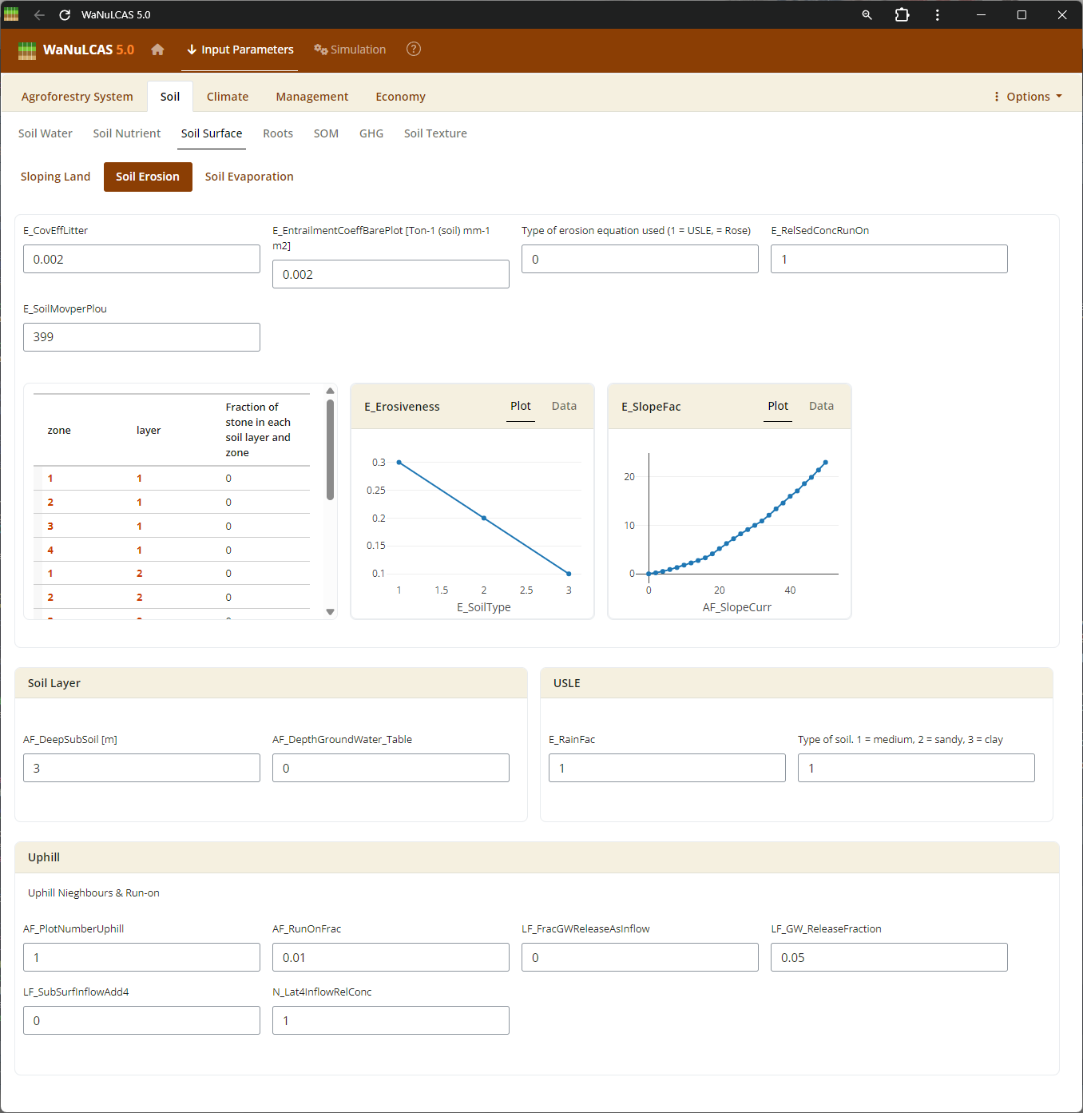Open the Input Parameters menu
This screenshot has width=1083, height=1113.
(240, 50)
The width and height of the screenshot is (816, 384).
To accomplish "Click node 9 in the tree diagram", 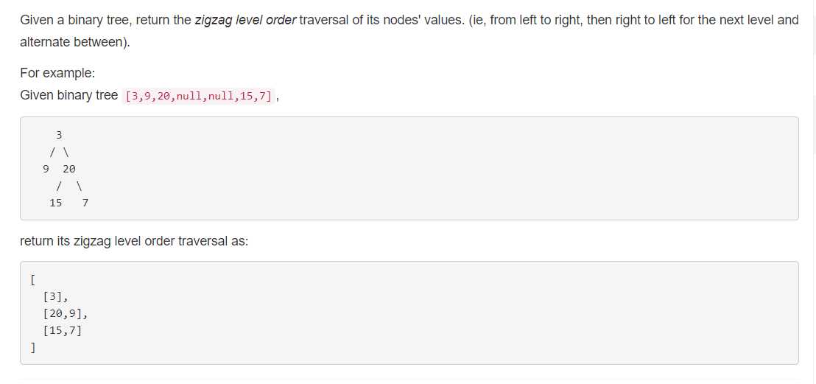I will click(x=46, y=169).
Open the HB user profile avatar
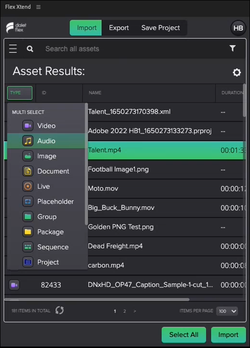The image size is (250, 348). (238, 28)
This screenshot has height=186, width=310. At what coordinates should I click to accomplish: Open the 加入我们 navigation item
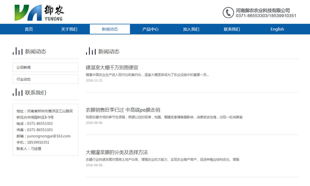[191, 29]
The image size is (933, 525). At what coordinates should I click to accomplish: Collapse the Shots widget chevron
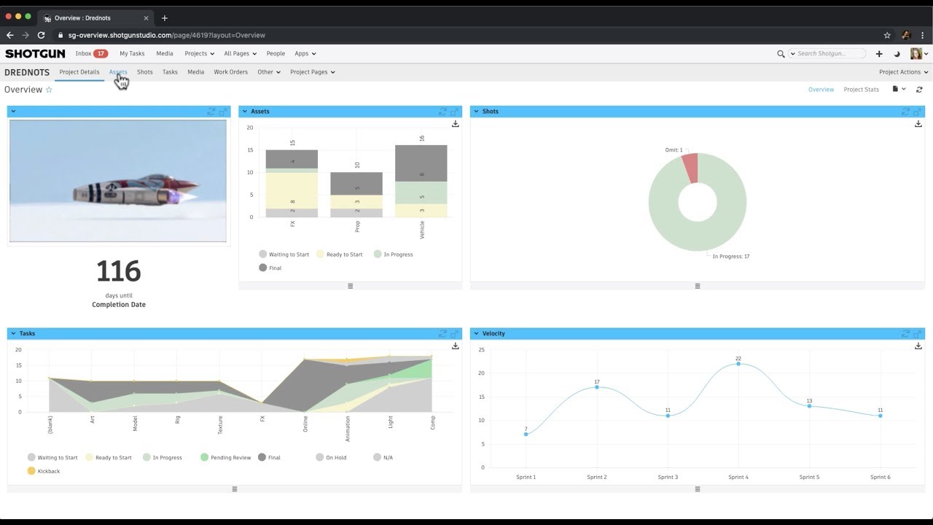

- **WORK INSTRUCTION**:
From the line that contains "Open the HB user profile avatar" to the end of the material above, output every line exactly, both ends included, but leave out any pictures.

- **ANSWER FOR THIS EXERCISE**:
Open the HB user profile avatar
The image size is (250, 348). (238, 28)
This screenshot has height=186, width=310. At what coordinates should I click to accomplish: Open the 加入我们 navigation item
[191, 29]
The image size is (933, 525). At what coordinates should I click to accomplish: Collapse the Shots widget chevron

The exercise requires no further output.